» **Selected extract**
━━━━━━

You can achieve this by calculating the densities yourself beforehand, and then plotting polygons. See below for a rough idea.
library(dplyr)
pdat <- my_data %>%
group_by(x, m) %>%
do(data.frame(loc = density(.$y)$x,
dens = density(.$y)$y))
pdat$dens <- ifelse(pdat$m == 'i', pdat$dens * -1, pdat$dens)
pdat$dens <- ifelse(pdat$x == 'b', pdat$dens + 1, pdat$dens)
ggplot(pdat, aes(dens, loc, fill = m, group = interaction(m, x))) +
geom_polygon() +
scale_x_continuous(breaks = 0:1, labels = c('a', 'b')) +
ylab('density') +
theme_minimal() +
theme(axis.title.x = element_blank())
Upvotes: 57
Reputation: 9496
Or, to avoid fiddling with the densities, you could extend ggplot2
's GeomViolin like this:
GeomSplitViolin <- ggproto("GeomSplitViolin", GeomViolin,
draw_group = function(self, data, ..., draw_quantiles = NULL) {
data <- transform(data, xminv = x - violinwidth * (x - xmin), xmaxv = x + violinwidth * (xmax - x))

━━━━━━

» **Information supplied**
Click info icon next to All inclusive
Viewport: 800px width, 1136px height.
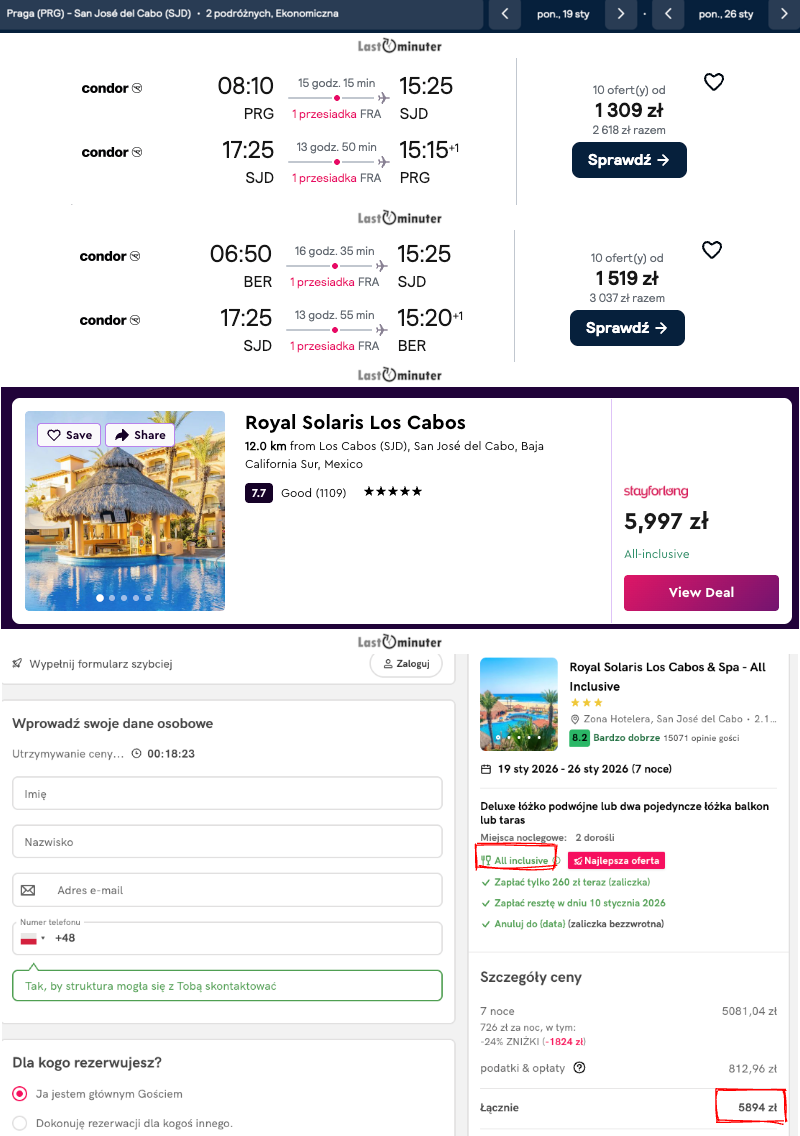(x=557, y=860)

━━━━━━

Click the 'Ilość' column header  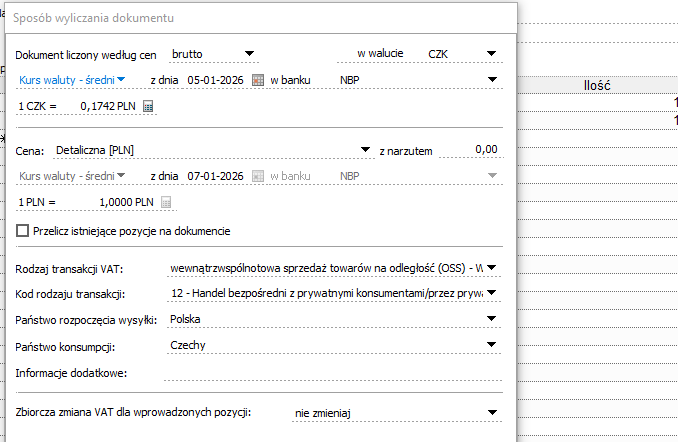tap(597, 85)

━━━━━━

» **Written request**
According to the R plotting excerpt above, which ggplot2 geom can be extended to avoid fiddling with the densities?

» **Written response**
GeomViolin